Try to use the SAM-ViT as the backbone to create the learnable prompt for semantic segmentation

Apache License 2.0

77 stars 13 forks source link

Is xFormers a must? #14

Open Heirudy opened 2 months ago

Heirudy commented 2 months ago

Thanks for your great work! I lost a lot at the beginning of the training and the dice metric is approaching 0.At the same time, I use the same dataset as you in your paper.Is it because I didn't have xFormer installed?

Qsingle commented 2 months ago

I think the reason is not that you do not install the former. Could you provide more information?

Heirudy commented 2 months ago

Thanks for your answer.I only trained with the first five images of the FIVES dataset and only changed the num_classes in your code, the two images below are the output of my training. 屏幕截图 2024-06-24 104314 屏幕截图 2024-06-24 104426

Qsingle commented 2 months ago

What is the num_class changed to? Do you divide the mask by 255 to scale the value of the label to 0 or 1?

Heirudy commented 2 months ago

6 Since reading the previous discussion, I changed the num_classes to 255 and still reported the same error, so I changed it to 256 and it ran successfully after that.

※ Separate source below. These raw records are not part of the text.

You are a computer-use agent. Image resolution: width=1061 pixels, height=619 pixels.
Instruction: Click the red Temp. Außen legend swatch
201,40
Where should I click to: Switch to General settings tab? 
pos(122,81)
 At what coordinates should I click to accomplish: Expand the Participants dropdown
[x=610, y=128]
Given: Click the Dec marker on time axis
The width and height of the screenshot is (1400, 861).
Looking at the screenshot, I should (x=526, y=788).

Qsingle commented 2 months ago

6 Since reading the previous discussion, I changed the num_classes to 255 and still reported the same error, so I changed it to 256 and it ran successfully after that.

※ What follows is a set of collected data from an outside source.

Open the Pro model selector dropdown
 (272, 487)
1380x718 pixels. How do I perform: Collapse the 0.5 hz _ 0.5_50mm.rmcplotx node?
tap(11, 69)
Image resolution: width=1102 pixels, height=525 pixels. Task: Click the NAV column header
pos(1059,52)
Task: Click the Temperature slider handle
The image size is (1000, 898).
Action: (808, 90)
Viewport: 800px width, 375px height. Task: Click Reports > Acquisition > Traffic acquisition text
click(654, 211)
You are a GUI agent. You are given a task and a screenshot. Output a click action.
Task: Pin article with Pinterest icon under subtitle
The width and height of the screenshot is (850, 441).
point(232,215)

I know the reason. I suggest you divide the label by 255 to scale the value to 0 and 1 and set the num_classes to 2 or 1. You can use the option divide provided by the training script.

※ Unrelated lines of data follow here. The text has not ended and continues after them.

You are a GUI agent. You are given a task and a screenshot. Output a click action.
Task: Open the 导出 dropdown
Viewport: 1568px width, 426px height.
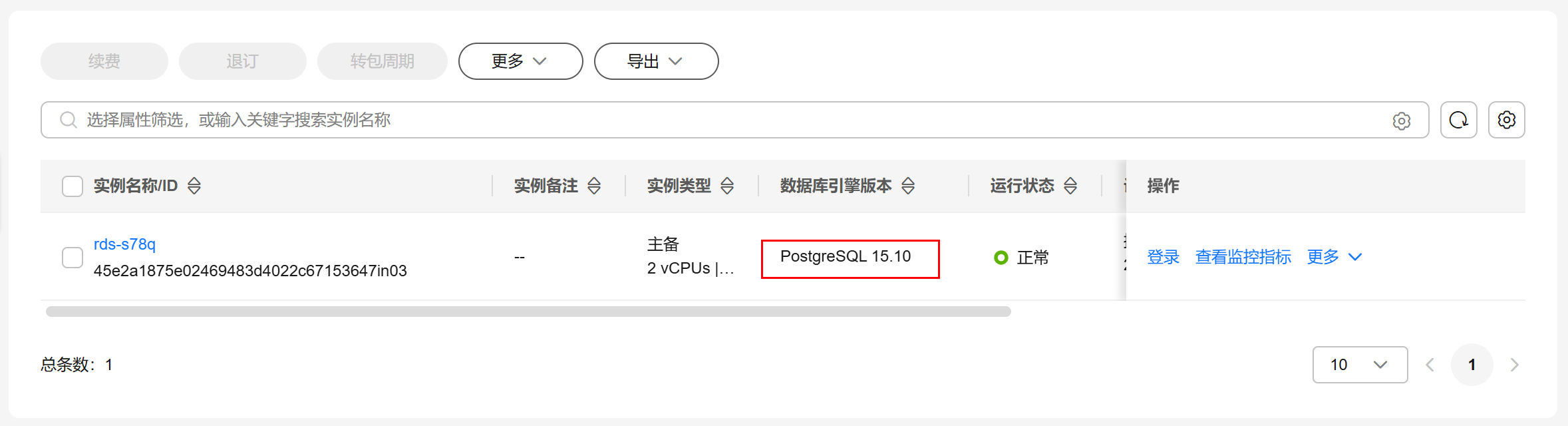(656, 61)
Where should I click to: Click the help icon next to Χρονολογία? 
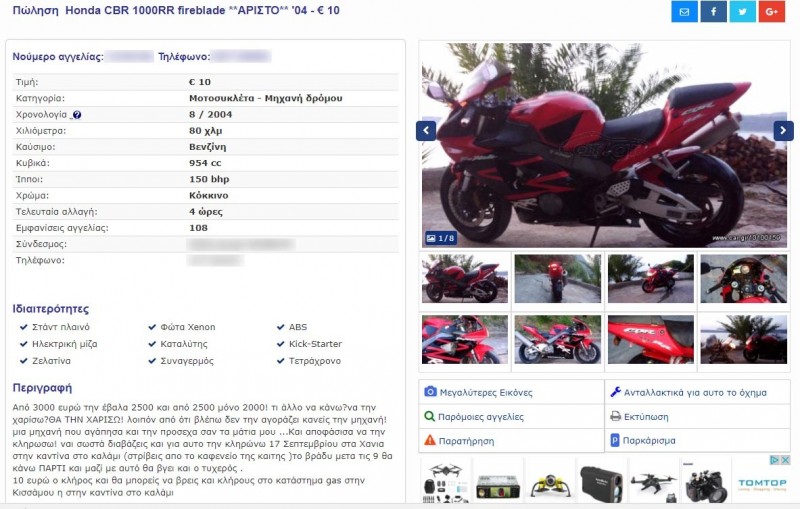(77, 115)
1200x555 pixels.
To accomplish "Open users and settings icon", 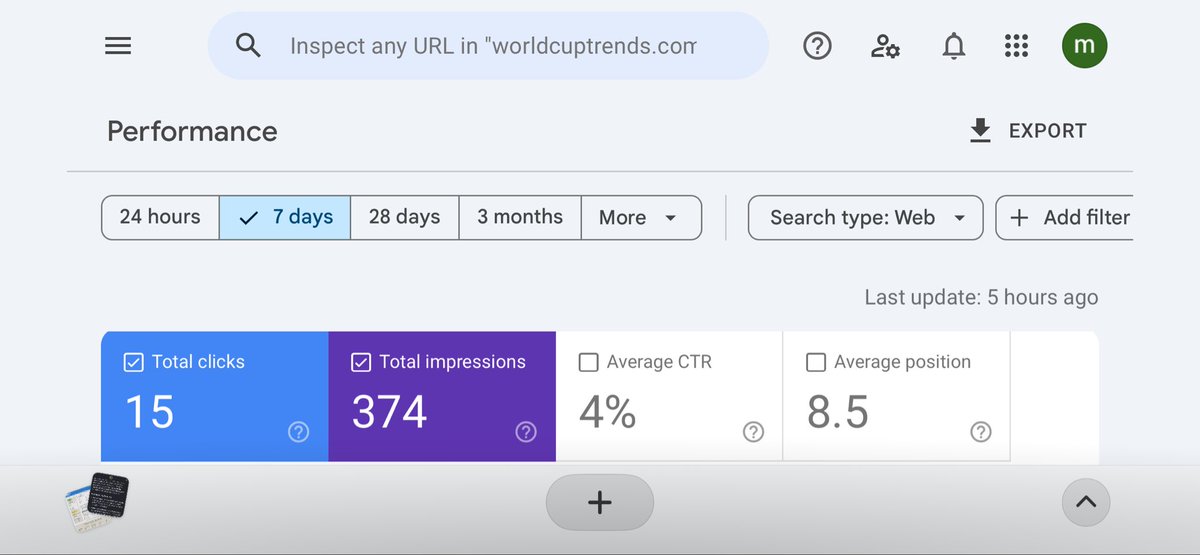I will tap(885, 46).
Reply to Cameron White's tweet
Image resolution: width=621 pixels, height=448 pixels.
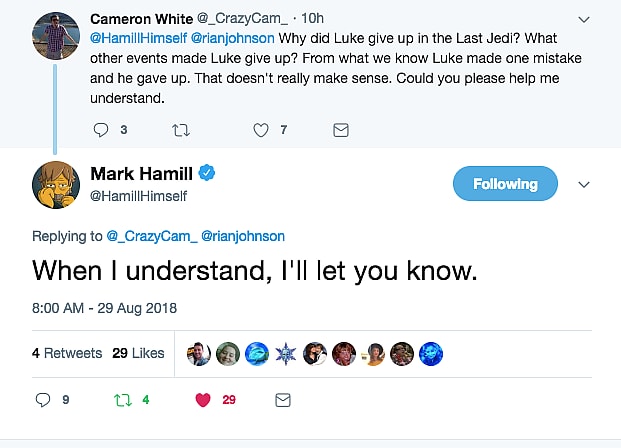(100, 130)
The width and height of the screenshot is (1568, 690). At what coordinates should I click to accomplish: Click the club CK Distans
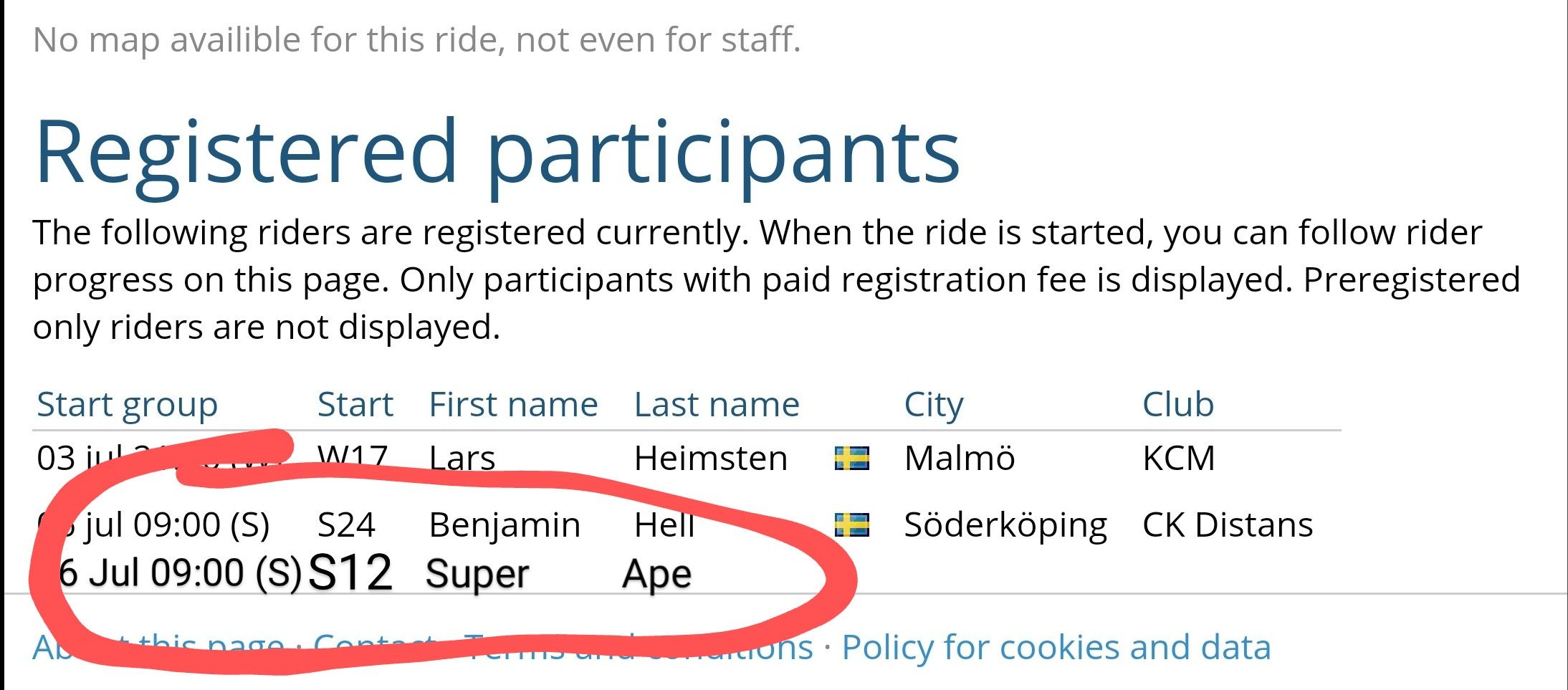pos(1228,525)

Heirudy commented 2 months ago

My question is solved, thank you very much for your patience.

Heirudy commented 2 months ago

According to your suggestion, I changed the num_class to 2, and after the parameter divide was changed to True, the number of color channels pred of the model's prediction result was 2, but this will cause the information to be lost when the prediction result is converted to image output, what should I do? 屏幕截图 2024-06-27 161836

Qsingle commented 2 months ago

You can use the following codes to get the final mask.

pred = model(x)
pred = torch.softmax(pred, dim=1)
pred = torch.max(pred, dim=1)[1] # get the max value and the index, we only need the index of the max value

Heirudy commented 2 months ago

My problem was successfully solved.This is the first deep learning program I have completed, and your patience and help have been invaluable.Words cannot fully express my gratitude and excitement. Thank you once again!